Security Incident: The attempted or successful unauthorized access, use, disclosure, modification, or destruction of information or interference with system operations in an information system, as defined at 45 CFR § 164.304.
Breach: The acquisition, access, use, or disclosure of PHI in a manner not permitted under the Privacy Rule which compromises the security or privacy of the PHI, as defined at 45 CFR § 164.402. Not all security incidents are breaches, and not all breaches are security incidents: a "security incident" under 45 CFR § 164.304 concerns events affecting information systems, whereas a breach may involve PHI in any form, including paper or verbal disclosures that never touch an information system.
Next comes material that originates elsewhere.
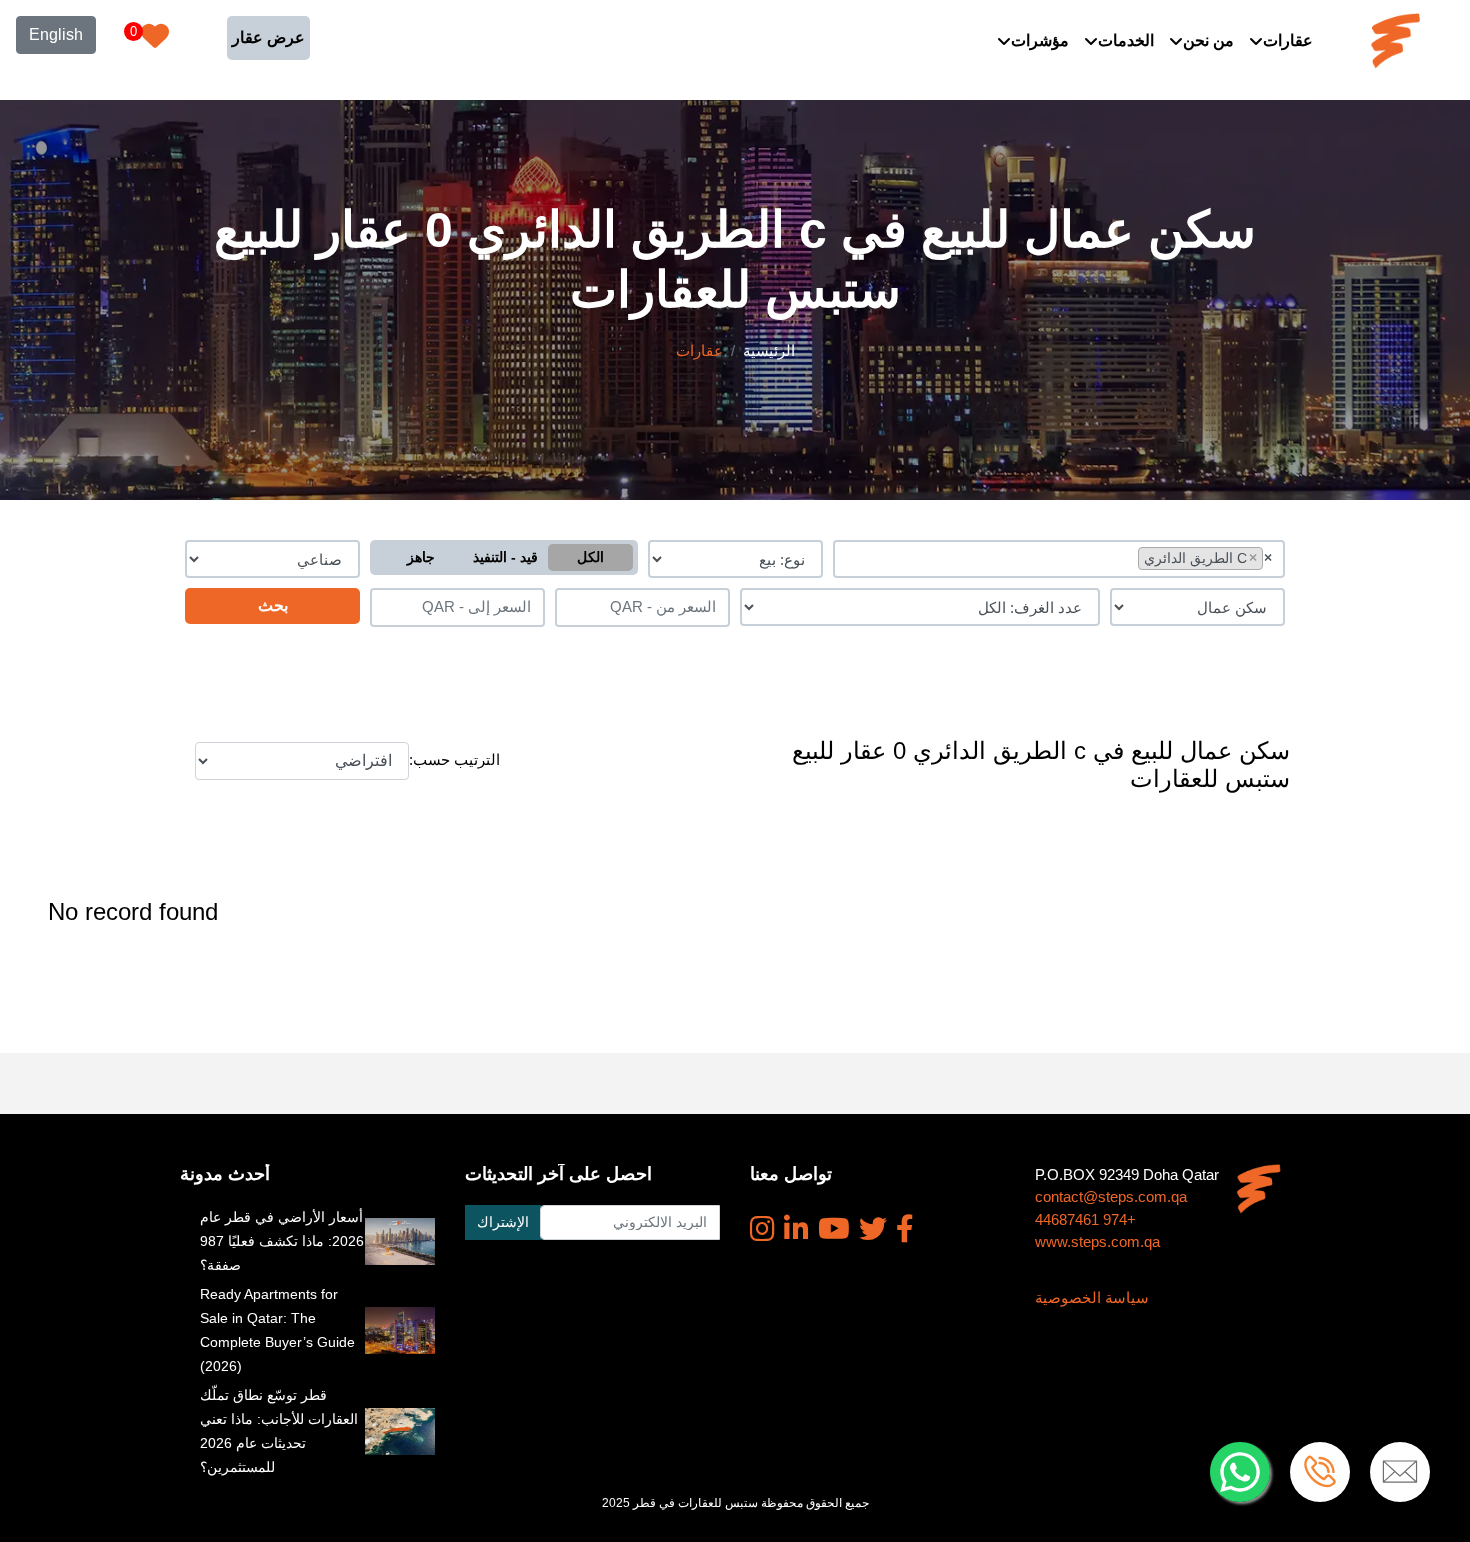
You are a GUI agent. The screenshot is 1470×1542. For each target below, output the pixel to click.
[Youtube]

Incidents involving electronic information systems are handled under this policy; breaches involving non-electronic PHI are handled under the Breach Notification Policy and applicable Privacy Rule procedures.
Incident Response Team (IRT): The designated group of individuals responsible for managing the incident response process.
Containment: Actions taken to limit the scope and magnitude of an incident and prevent further unauthorized access or damage.
Eradication: The process of removing the cause of an incident (e.g., malware removal, vulnerability patching).
Recovery: Restoring affected systems to normal operations and confirming that the threat has been eliminated.